[Dataset rows]
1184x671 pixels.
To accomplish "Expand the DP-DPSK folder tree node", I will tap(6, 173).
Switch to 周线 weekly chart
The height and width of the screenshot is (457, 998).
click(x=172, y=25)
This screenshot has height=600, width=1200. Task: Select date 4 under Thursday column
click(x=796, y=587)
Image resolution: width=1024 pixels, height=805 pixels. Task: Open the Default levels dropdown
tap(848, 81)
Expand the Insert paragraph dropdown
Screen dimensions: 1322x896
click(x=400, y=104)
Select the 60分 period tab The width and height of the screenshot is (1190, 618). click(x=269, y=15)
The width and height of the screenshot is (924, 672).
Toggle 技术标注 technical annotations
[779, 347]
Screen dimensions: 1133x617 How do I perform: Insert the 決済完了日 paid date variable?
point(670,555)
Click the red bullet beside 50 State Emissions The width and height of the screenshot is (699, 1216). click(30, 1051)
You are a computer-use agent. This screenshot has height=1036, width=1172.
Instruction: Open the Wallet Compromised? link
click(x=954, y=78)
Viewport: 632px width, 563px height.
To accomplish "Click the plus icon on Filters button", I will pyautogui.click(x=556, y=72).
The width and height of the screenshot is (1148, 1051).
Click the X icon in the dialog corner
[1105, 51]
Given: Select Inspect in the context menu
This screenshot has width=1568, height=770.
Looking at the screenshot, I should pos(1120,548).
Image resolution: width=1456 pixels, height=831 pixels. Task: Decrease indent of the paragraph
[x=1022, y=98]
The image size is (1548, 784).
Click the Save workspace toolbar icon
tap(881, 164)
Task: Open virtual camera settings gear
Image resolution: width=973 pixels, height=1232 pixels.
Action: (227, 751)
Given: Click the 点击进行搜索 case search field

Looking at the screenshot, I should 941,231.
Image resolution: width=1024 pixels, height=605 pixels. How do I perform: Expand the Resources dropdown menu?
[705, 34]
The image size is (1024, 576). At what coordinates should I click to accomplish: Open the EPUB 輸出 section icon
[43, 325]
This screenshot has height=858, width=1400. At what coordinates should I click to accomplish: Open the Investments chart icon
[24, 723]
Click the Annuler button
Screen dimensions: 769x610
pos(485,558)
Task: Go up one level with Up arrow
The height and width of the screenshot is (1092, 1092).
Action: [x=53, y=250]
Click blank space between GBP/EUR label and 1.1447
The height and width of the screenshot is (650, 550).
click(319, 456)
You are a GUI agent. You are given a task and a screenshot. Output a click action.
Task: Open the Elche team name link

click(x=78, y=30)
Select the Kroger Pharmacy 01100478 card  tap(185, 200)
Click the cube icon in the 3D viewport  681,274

• _To do_:
Reproduce every line of the data above, changing nothing.

• _Full response_:
1184x671 pixels.
To accomplish "Expand the DP-DPSK folder tree node", I will tap(6, 173).
Switch to 周线 weekly chart
The height and width of the screenshot is (457, 998).
click(x=172, y=25)
This screenshot has height=600, width=1200. Task: Select date 4 under Thursday column
click(x=796, y=587)
Image resolution: width=1024 pixels, height=805 pixels. Task: Open the Default levels dropdown
tap(848, 81)
Expand the Insert paragraph dropdown
Screen dimensions: 1322x896
click(x=400, y=104)
Select the 60分 period tab The width and height of the screenshot is (1190, 618). click(x=269, y=15)
The width and height of the screenshot is (924, 672).
Toggle 技术标注 technical annotations
[779, 347]
Screen dimensions: 1133x617 How do I perform: Insert the 決済完了日 paid date variable?
point(670,555)
Click the red bullet beside 50 State Emissions The width and height of the screenshot is (699, 1216). click(30, 1051)
You are a computer-use agent. This screenshot has height=1036, width=1172.
Instruction: Open the Wallet Compromised? link
click(x=954, y=78)
Viewport: 632px width, 563px height.
To accomplish "Click the plus icon on Filters button", I will pyautogui.click(x=556, y=72).
The width and height of the screenshot is (1148, 1051).
Click the X icon in the dialog corner
[1105, 51]
Given: Select Inspect in the context menu
This screenshot has width=1568, height=770.
Looking at the screenshot, I should pos(1120,548).
Image resolution: width=1456 pixels, height=831 pixels. Task: Decrease indent of the paragraph
[x=1022, y=98]
The image size is (1548, 784).
Click the Save workspace toolbar icon
tap(881, 164)
Task: Open virtual camera settings gear
Image resolution: width=973 pixels, height=1232 pixels.
Action: (227, 751)
Given: Click the 点击进行搜索 case search field

Looking at the screenshot, I should 941,231.
Image resolution: width=1024 pixels, height=605 pixels. How do I perform: Expand the Resources dropdown menu?
[705, 34]
The image size is (1024, 576). At what coordinates should I click to accomplish: Open the EPUB 輸出 section icon
[43, 325]
This screenshot has height=858, width=1400. At what coordinates should I click to accomplish: Open the Investments chart icon
[24, 723]
Click the Annuler button
Screen dimensions: 769x610
pos(485,558)
Task: Go up one level with Up arrow
The height and width of the screenshot is (1092, 1092).
Action: [x=53, y=250]
Click blank space between GBP/EUR label and 1.1447
The height and width of the screenshot is (650, 550).
click(319, 456)
You are a GUI agent. You are given a task and a screenshot. Output a click action.
Task: Open the Elche team name link

click(x=78, y=30)
Select the Kroger Pharmacy 01100478 card  tap(185, 200)
Click the cube icon in the 3D viewport  681,274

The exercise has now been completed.